Instrument your runs with Comet to start managing experiments, create dataset versions and track hyperparameters for faster and easier reproducibility and collaboration.

[Find more information about our integration with Ray Train](https://www.comet.ml/docs/v2/integrations/ml-frameworks/ray/)

Get a preview for what's to come. Check out a completed experiment created from this notebook [here](https://www.comet.com/examples/comet-example-ray-train-keras/99d169308c854be7ac222c995a2bfa26?experiment-tab=systemMetrics).

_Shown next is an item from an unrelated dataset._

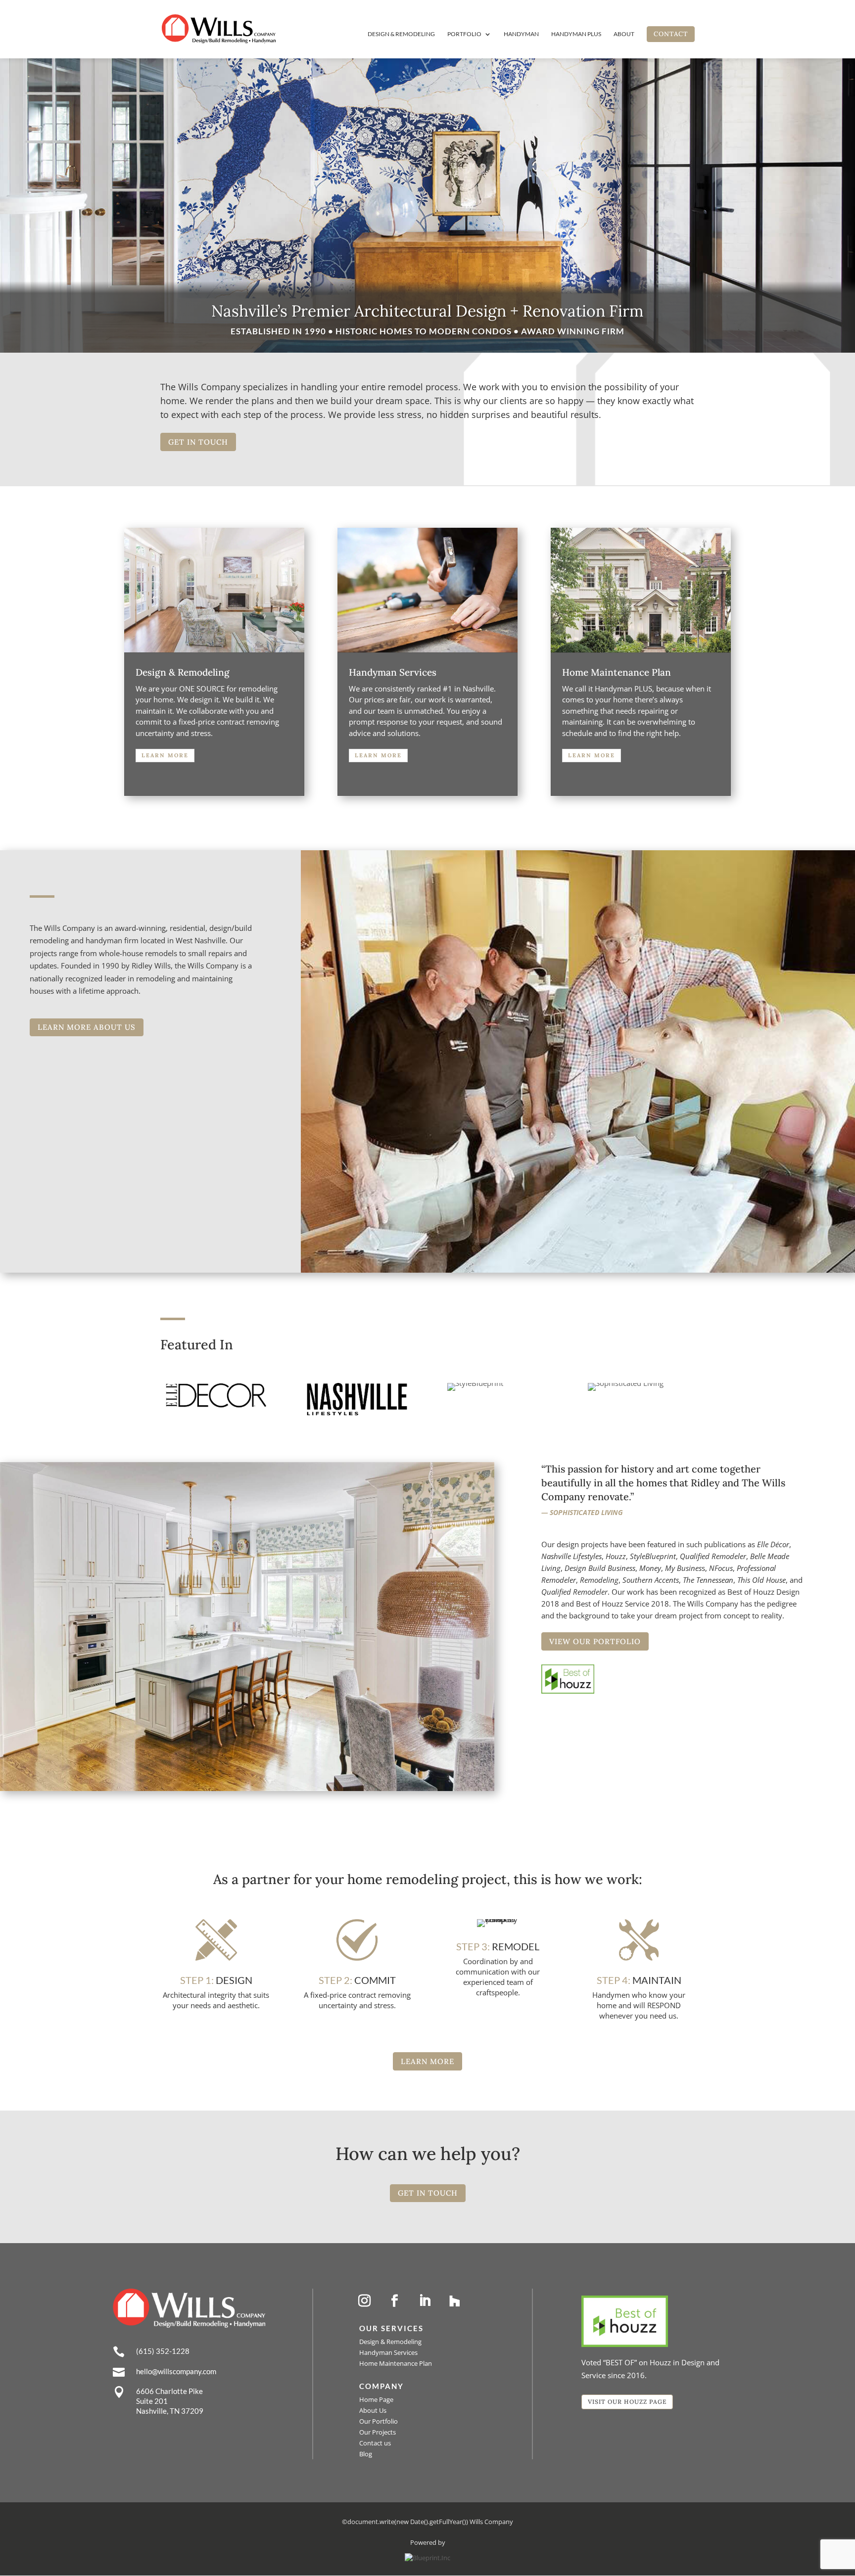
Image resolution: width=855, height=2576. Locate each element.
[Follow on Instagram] (364, 2301)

This example is based on the [following Ray Train Tensorflow example](https://docs.ray.io/en/latest/train/examples/tf/tensorflow_mnist_example.html).

# Install Dependencies

In [None]:
%pip install "comet_ml>=3.31.5" "ray[air]>=2.1.0" "transformers>=4.43.0" "accelerate>=0.12.0" "datasets" "sentencepiece" scipy "scikit-learn" protobuf "torch>=1.3" evaluate

# Initialize Comet

In [None]:
import comet_ml
import comet_ml.integration.ray

comet_ml.init()

# Import Dependencies

In [None]:
import os
import threading

import evaluate
import numpy as np
from datasets import load_dataset

from transformers import (
    AutoModelForSequenceClassification,
    AutoTokenizer,
    Trainer,
    TrainingArguments,
    enable_full_determinism,
)

import ray.train.huggingface.transformers
from ray.train import ScalingConfig, RunConfig
from ray.train.torch import TorchTrainer

In [None]:
# Models
PRE_TRAINED_MODEL_NAME = "google-bert/bert-base-cased"
SEED = 42

enable_full_determinism(SEED)

# Prepare your dataset

In [None]:
def get_dataset():
    tokenizer = AutoTokenizer.from_pretrained("google-bert/bert-base-cased")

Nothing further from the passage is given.